Fica evidente que as competências socioemocionais atendem a diferentes propósitos. Servem tanto para aumentar as chances de êxito dos jovens em sua futura carreira profissional quanto para reduzir a violência nas escolas. Ou mesmo para a construção de uma cultura de paz na sociedade, fortalecendo valores como o respeito pelo outro, algo que, infelizmente, anda em falta no País. Por ocasião do segundo turno das eleições presidenciais, colégios particulares em diferentes cidades registraram manifestações inaceitáveis de racismo, nazismo e ódio por parte de estudantes descontentes com o resultado das urnas. A esse propósito, como lembrou a colunista do Estadão Rosely Sayão, é tarefa concomitante da família e da escola contribuir para os processos de autonomia e socialização dos alunos. Maior ênfase às competências socioemocionais, nas salas de aula do Brasil inteiro, bem que poderia ajudar.

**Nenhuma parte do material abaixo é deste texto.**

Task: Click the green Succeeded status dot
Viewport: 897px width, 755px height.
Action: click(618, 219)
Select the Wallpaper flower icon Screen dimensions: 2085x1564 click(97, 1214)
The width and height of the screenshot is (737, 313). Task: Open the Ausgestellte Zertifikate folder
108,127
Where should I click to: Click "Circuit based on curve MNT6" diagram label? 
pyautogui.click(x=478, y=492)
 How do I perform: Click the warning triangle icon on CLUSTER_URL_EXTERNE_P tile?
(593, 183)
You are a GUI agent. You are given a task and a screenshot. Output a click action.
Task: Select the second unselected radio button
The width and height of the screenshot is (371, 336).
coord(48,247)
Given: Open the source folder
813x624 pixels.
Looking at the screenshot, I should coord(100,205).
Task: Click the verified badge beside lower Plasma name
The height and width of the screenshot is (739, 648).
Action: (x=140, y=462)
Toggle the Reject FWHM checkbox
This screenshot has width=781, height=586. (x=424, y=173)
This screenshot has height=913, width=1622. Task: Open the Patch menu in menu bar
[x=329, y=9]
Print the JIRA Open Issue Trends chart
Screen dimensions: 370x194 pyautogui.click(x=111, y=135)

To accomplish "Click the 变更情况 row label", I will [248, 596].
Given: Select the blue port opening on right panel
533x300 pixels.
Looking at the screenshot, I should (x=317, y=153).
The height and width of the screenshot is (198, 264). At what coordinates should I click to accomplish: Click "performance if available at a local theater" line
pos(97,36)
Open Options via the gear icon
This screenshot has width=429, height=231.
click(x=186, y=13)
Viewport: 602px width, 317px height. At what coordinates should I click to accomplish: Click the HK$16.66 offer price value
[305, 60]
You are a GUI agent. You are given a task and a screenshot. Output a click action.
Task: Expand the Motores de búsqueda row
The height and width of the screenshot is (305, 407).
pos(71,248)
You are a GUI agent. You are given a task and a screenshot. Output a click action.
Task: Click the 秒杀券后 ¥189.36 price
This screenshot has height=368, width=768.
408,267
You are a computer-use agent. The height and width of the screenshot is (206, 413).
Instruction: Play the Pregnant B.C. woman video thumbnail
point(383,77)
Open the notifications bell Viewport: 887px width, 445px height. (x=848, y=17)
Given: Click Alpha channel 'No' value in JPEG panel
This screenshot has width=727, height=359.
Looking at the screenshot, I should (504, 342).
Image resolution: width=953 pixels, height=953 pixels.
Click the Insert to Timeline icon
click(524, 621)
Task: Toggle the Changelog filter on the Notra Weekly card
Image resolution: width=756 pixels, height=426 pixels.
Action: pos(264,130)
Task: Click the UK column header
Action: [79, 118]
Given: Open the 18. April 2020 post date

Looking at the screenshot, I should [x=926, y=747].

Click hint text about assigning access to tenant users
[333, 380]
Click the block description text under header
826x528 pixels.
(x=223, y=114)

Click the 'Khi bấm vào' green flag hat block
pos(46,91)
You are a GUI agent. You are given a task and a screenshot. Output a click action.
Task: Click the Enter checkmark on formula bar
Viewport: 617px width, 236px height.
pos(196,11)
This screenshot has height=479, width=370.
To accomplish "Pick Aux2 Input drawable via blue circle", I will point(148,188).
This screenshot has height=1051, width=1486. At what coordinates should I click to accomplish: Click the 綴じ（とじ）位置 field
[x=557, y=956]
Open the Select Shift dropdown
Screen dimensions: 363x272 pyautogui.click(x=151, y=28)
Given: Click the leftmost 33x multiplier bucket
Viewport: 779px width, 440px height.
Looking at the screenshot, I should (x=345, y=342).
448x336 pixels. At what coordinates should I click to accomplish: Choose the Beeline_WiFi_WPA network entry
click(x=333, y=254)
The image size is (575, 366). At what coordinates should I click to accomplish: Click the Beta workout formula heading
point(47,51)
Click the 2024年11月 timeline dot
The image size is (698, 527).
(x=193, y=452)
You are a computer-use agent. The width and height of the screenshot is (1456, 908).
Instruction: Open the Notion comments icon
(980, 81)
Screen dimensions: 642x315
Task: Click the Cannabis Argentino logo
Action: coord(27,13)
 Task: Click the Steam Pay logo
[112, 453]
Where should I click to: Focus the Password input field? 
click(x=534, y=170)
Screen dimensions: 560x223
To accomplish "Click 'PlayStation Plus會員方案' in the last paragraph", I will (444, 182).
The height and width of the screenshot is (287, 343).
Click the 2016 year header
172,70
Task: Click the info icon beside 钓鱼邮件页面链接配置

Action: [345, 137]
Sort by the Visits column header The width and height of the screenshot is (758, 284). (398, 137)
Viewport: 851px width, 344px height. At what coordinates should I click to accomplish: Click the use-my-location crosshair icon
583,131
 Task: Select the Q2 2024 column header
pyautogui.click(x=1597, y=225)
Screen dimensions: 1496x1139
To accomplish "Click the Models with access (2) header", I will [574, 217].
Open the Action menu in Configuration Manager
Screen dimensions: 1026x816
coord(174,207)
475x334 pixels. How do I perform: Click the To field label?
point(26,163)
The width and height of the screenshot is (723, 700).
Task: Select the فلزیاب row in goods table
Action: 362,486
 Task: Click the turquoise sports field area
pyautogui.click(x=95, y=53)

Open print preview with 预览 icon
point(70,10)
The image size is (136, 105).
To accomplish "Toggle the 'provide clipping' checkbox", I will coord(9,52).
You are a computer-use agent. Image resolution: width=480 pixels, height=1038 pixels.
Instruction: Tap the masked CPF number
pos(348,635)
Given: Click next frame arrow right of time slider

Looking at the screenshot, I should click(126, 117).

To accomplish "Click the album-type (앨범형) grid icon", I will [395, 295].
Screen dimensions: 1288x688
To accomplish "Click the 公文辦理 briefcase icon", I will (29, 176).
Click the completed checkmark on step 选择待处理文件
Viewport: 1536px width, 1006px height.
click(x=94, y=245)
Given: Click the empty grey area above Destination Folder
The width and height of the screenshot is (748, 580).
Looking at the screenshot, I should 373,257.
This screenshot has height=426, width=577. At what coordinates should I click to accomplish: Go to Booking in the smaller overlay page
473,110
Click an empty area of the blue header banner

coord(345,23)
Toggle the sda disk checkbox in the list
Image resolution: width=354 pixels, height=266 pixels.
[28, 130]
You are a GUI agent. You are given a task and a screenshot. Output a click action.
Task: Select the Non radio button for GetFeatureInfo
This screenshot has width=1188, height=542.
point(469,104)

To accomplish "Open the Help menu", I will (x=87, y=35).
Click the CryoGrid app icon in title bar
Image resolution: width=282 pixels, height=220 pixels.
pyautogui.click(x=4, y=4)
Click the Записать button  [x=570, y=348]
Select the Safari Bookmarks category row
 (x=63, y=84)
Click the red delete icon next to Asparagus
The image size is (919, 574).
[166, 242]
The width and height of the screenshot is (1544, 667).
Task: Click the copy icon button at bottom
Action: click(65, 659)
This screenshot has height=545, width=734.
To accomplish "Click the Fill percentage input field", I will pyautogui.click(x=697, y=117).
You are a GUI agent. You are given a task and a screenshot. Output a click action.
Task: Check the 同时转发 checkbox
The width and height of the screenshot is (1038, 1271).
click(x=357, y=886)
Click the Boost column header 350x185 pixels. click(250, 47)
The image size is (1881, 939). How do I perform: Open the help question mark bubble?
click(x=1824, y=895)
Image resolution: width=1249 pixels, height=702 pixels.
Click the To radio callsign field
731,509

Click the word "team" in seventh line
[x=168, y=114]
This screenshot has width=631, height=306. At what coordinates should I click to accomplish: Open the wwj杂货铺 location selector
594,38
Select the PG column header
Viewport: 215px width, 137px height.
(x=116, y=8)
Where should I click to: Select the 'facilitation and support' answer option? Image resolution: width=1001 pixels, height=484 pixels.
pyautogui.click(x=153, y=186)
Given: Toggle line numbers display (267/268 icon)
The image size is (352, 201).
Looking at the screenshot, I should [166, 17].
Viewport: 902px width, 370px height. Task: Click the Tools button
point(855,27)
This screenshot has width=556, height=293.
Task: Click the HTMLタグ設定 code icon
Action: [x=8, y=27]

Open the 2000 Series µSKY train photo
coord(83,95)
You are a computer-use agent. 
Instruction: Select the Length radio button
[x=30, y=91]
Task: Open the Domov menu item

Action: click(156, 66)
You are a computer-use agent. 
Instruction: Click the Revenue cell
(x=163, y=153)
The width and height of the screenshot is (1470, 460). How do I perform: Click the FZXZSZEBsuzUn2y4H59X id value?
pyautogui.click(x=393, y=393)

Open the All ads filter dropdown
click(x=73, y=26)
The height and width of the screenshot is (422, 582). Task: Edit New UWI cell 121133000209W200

Viviane Senna mencionou outro argumento para que as escolas abracem as competências socioemocionais: quando bem trabalhadas, elas favorecem o aprendizado das disciplinas tradicionais. Simples assim: alunos motivados aprendem mais. Como o espadachim evocado acima, é hora de encarar os dois desafios simultaneamente. A educação só tem a ganhar.